[Start of Attachment]

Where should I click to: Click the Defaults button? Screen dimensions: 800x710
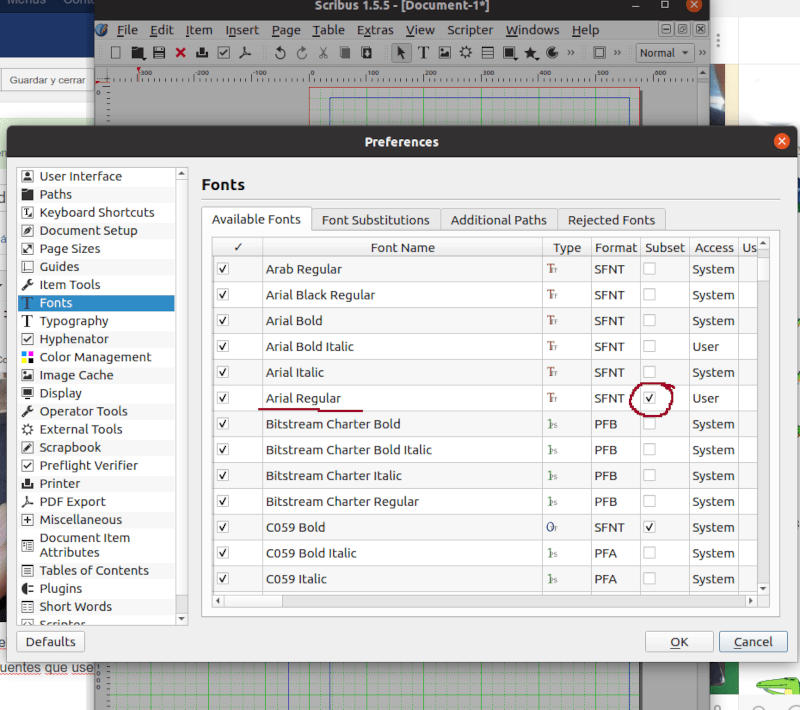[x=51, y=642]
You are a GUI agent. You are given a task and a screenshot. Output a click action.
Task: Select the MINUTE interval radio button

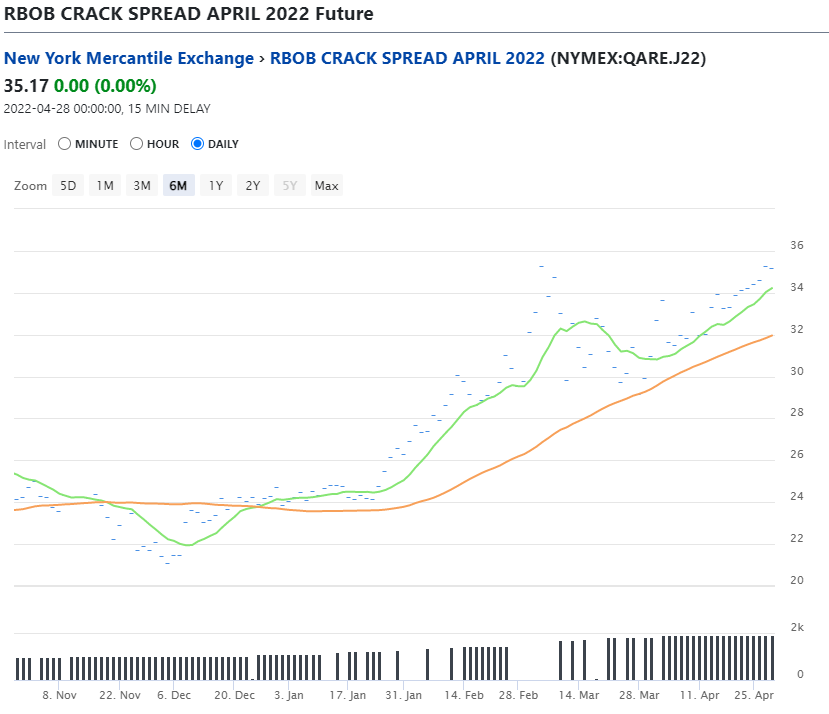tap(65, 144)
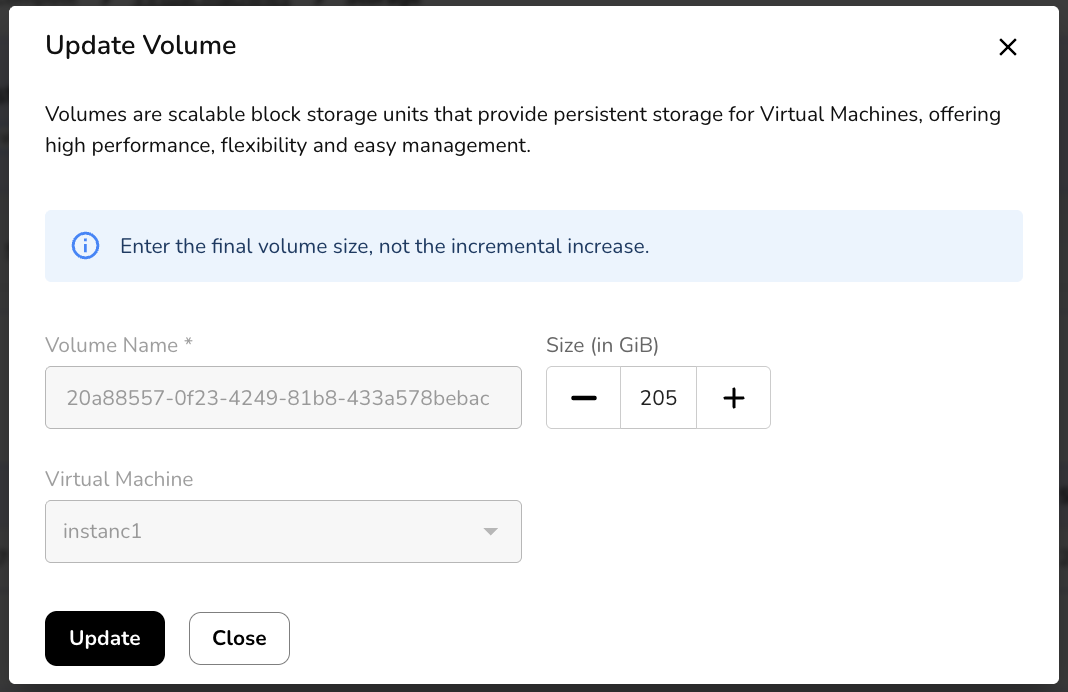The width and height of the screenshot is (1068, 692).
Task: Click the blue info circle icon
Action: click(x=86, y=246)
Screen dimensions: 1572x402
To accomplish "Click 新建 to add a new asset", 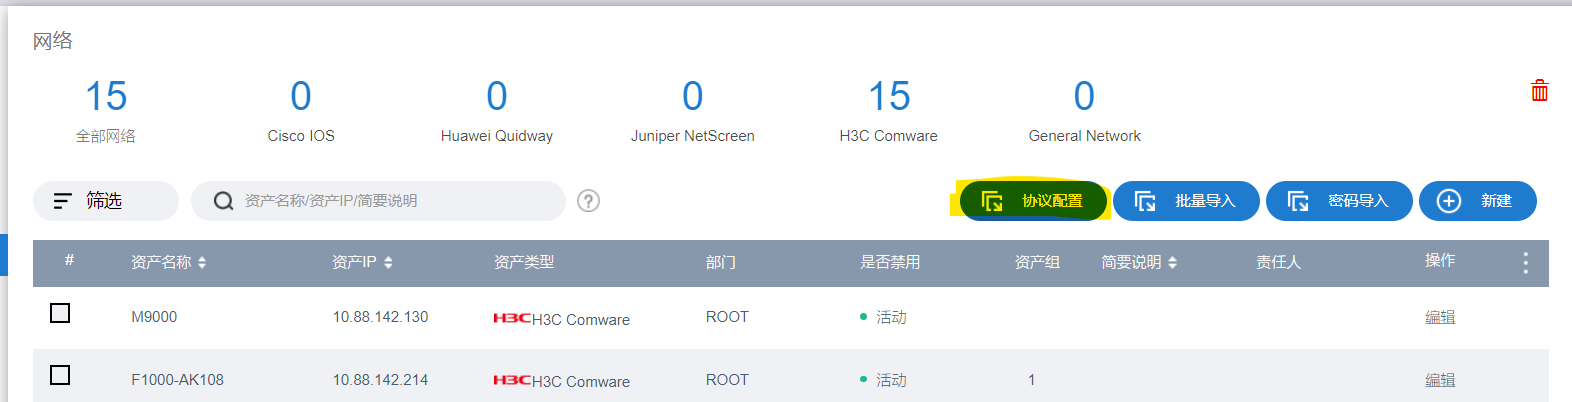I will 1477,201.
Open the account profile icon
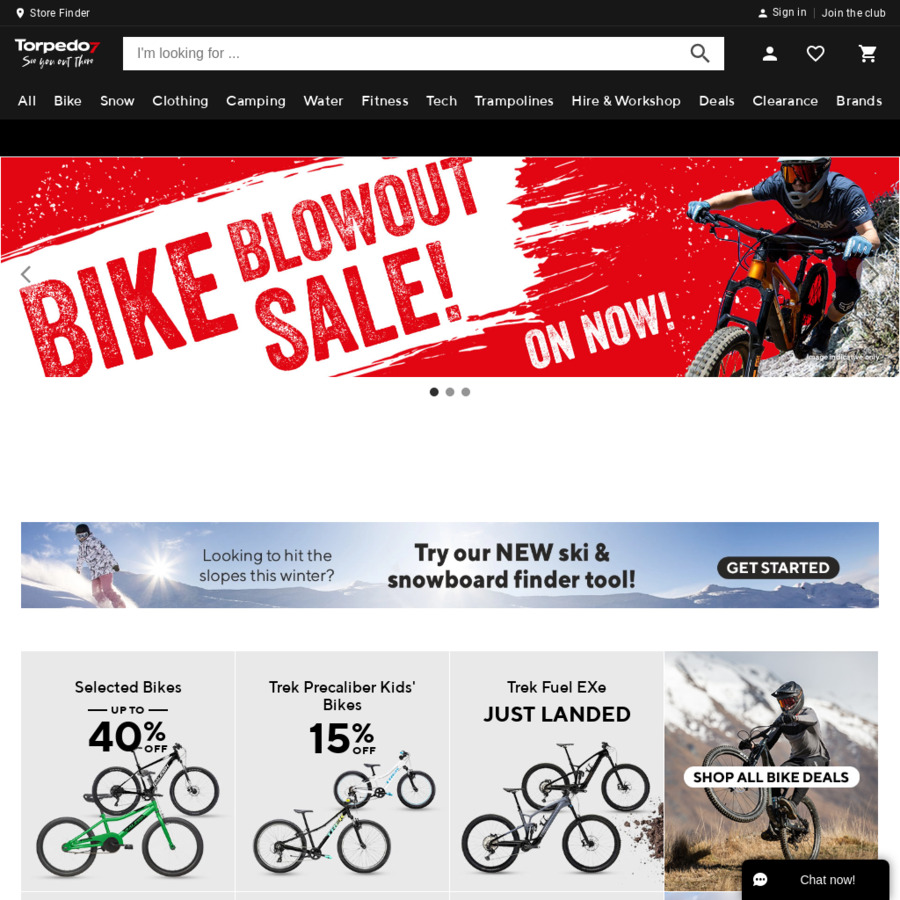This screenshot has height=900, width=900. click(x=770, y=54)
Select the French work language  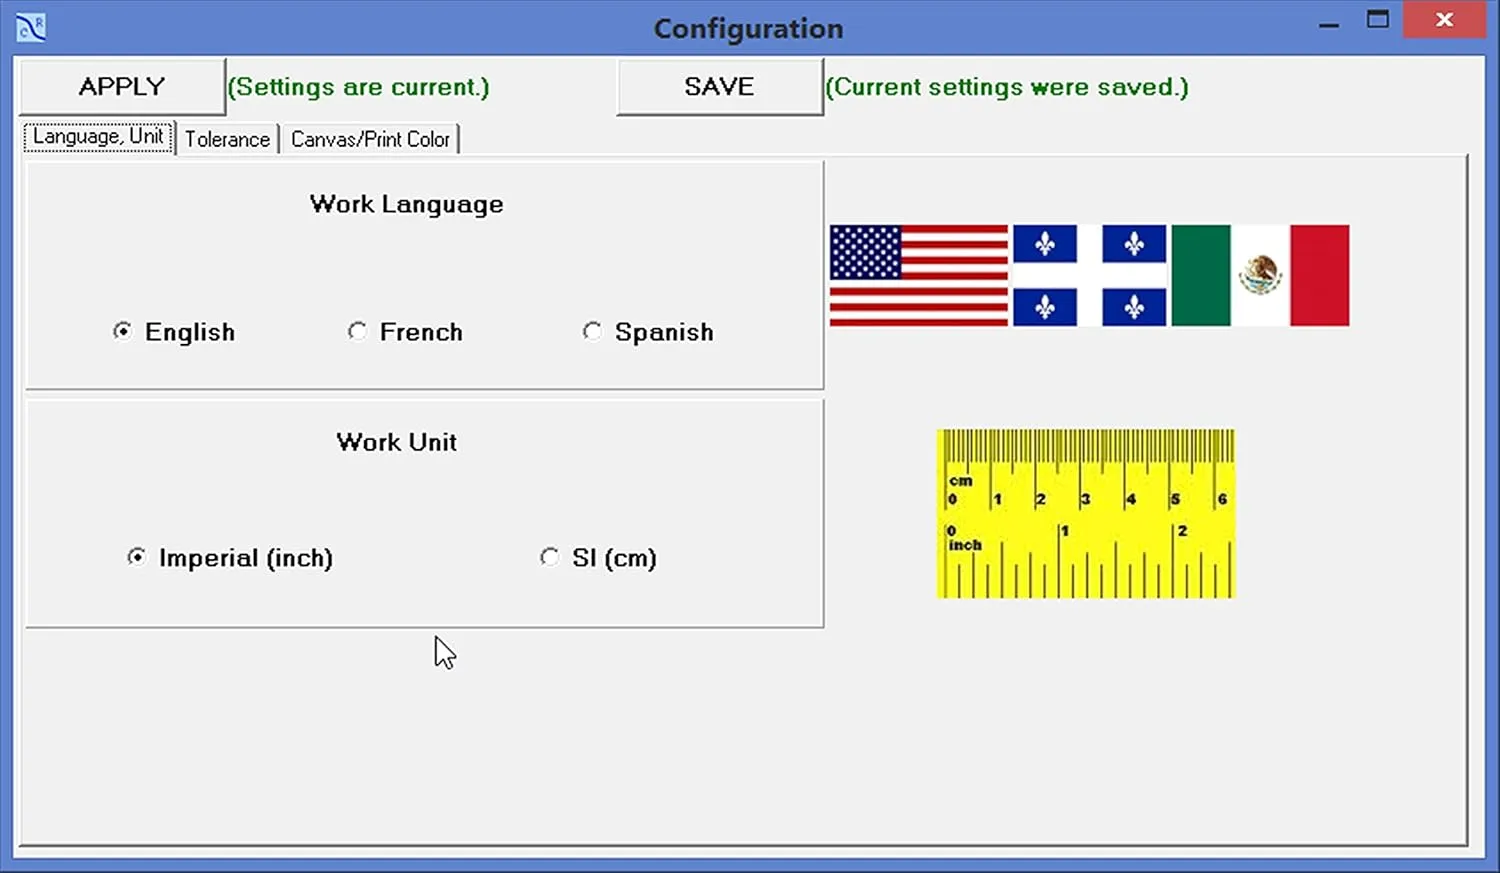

[End of Attachment]

#### [Work to be completed]
Exactly as written, restate the lines above from the opening line through the one holding "You are a GUI", omitting the pictures.

#### [Solution to this task]
Where should I click to: Click the Defaults button? Screen dimensions: 800x710
[x=51, y=642]
You are a GUI agent. You are given a task and a screenshot. Output a click action.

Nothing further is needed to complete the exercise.